Shirky explains the attractiveness of nearlynets as providing the right utility and price compared to the assurances of quality and ubiquity: The permanet strategy assumes that quality is the key driver of a new service, and permanet has the advantage of being good at every iteration. Nearlynet assumes that cheapness is the essential characteristic, and that users will forgo quality for a sufficient break in price.

(Interestingly, T-Mobile and Cometa have repeatedly stressed the quality of their Wi-Fi networks (existing and planned), especially compared to community networks which have near 100-percent utility because they're free, but can only have that utility when they're actually working.)

Why spend money per bit or per minute everywhere when you can get a flat rate most places? I can't be as articulate as Shirky, but I've been saying since late 2001 that if Wi-Fi hot spots cover 97 percent of a business traveler's need for access, why wouldn't that traveler wait a few minutes here or there to suck at the big pipe using a flat-rate account? The fallacy that Shirky examines is that even if travelers want access everywhere, they won't pay an arbitrarily high or metered price for it when they have cheaper, only slightly less convenient alternatives. I've said it before: business travelers are more concerned about pricing consistency and predicability than ubiquity. If that weren't true, Iridium might have succeeded.

By the end of 2003, some of my long-time predictions, delayed by market realities, will finally come true: all of the top 25 airports will have a reasonable amount of hot spot coverage; most hotels will have some, at least in public areas and conference rooms; virtually every block in an urban area will have at least one hot spot in a Starbucks, coffee shop, bookstore, or other gaterhing place. When you hit that level, where does 3G come in? As a marginal, expensive option.

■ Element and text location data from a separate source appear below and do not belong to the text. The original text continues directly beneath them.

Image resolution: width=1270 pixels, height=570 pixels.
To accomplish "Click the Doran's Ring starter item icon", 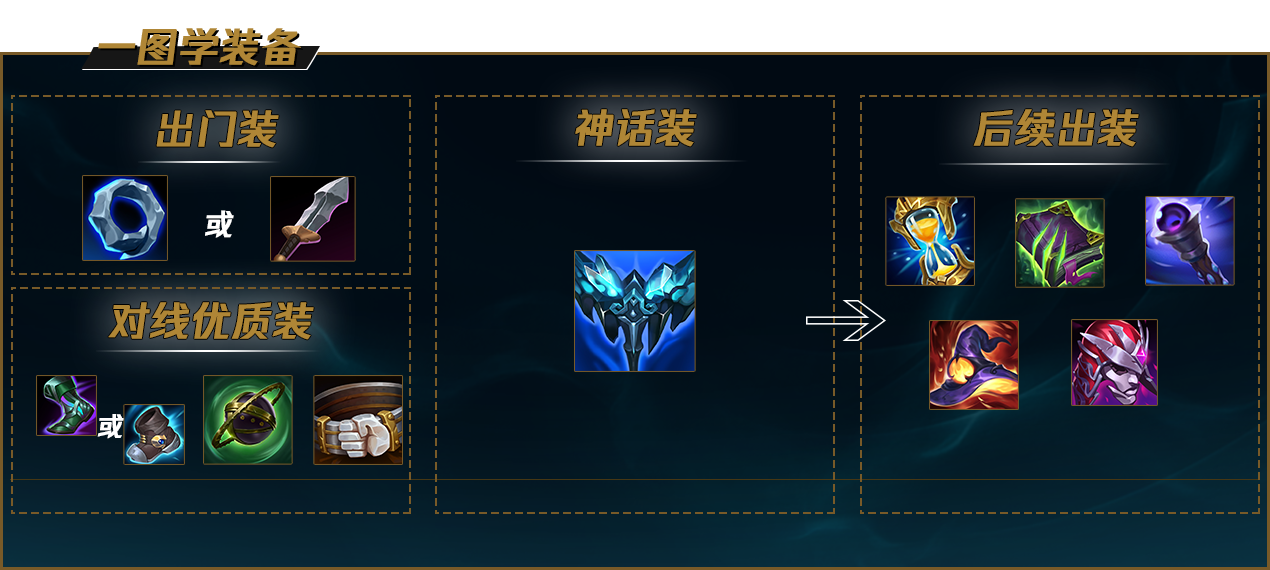I will [x=125, y=218].
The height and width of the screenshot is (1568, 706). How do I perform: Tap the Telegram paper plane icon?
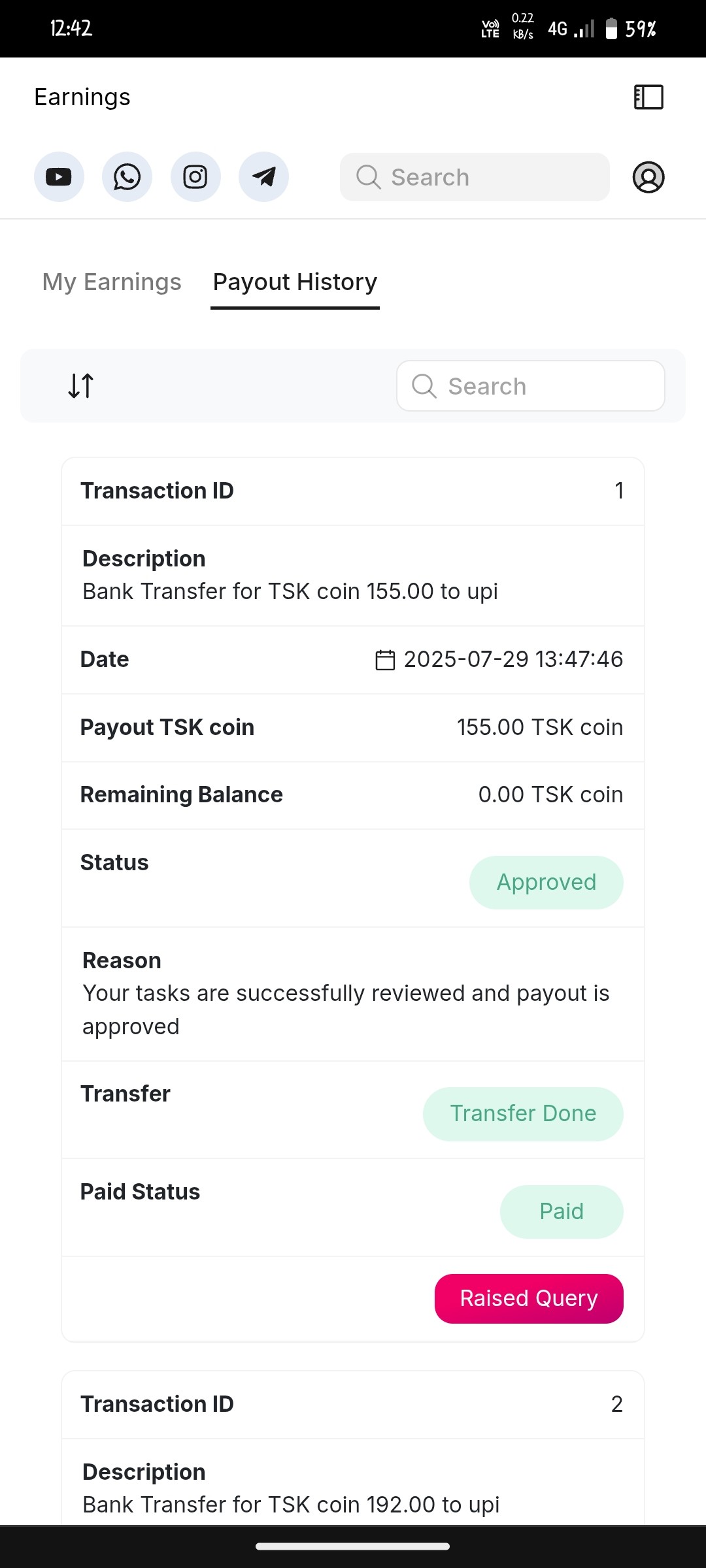point(263,177)
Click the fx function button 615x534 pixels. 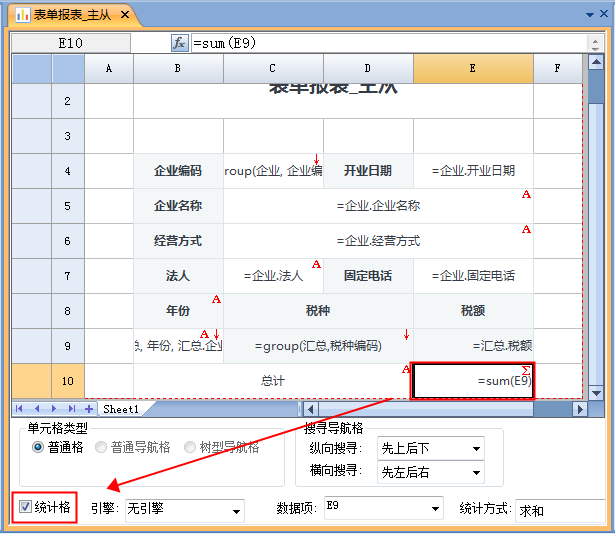click(x=179, y=43)
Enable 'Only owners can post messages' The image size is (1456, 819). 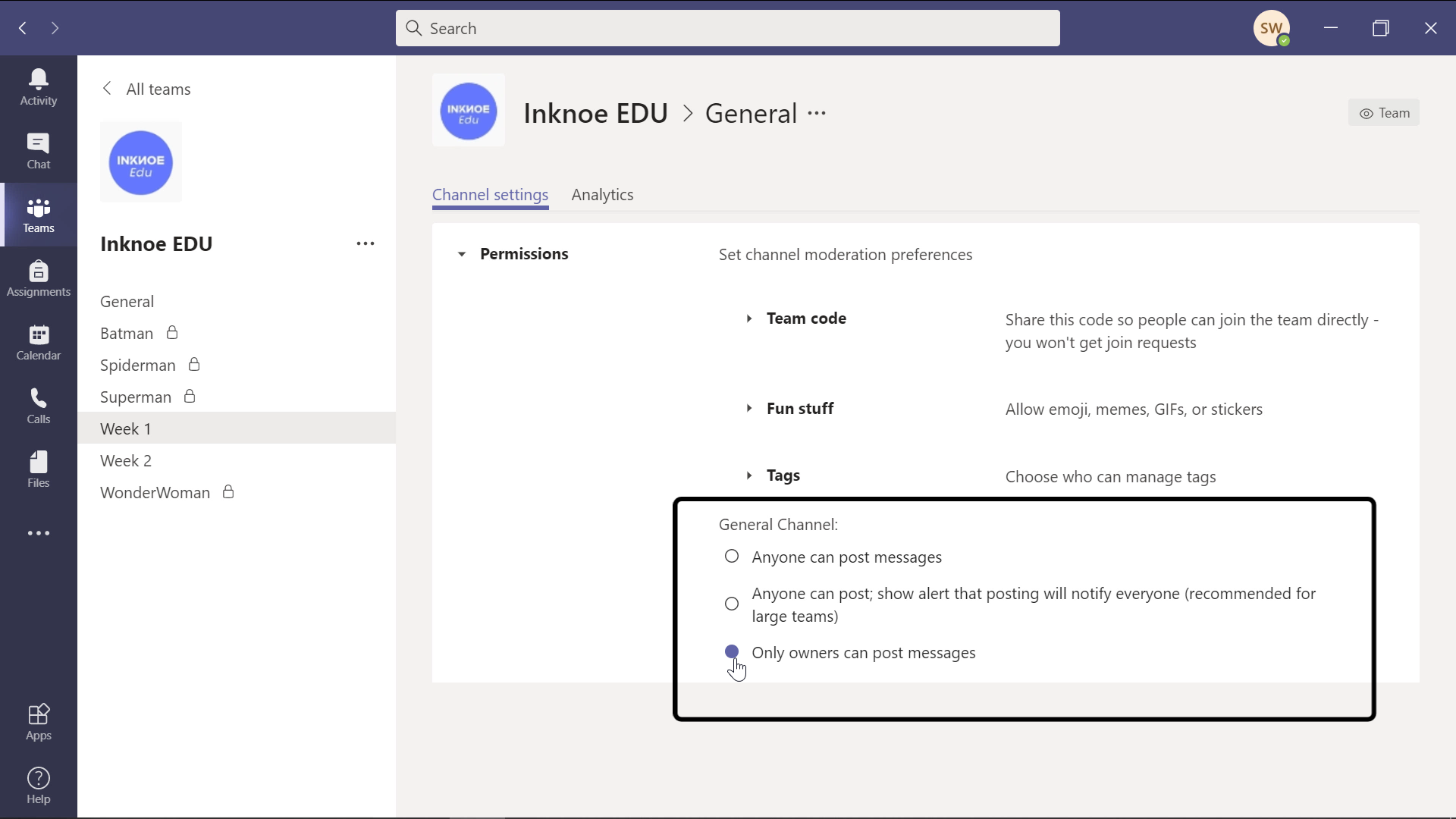[x=732, y=651]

In talking to early adopters like myself, Bluetooth plus a Sony Ericsson T68i phone on a GSM or GPRS network bridges the space between Wi-Fi hot spots. I willingly use a 9600 bps GSM connection -- 2G at that! -- in locations where hot spot service isn't available or is expensive compared to my utility. If I need to cheap email for five minutes in an airport that offers $7.00 per day access, I'll use my GSM service. 3G speeds might be nice, but not at a metered price.

(Cingular meters GSM by minutes, and I have a big pool; their GPRS service is by megabyte, and thus not worthwhile even at the higher speeds. Incidentally, Shirky lumps GPRS into 3G, but GPRS is a 2.5G technology; 3G is a catch-all phrase for several newer technologies.)

Shirky writes, The lesson of nearlynet is that connectivity is rarely an all or nothing proposition, much as would-be monopolists might like it to be.

Interestingly, this could be the corporate anthem for Cometa. But remember: Cometa's model is to sell access to their network to those would-be monopolists, the cellular telephone operators trying to sort out 2.5G and 3G data services.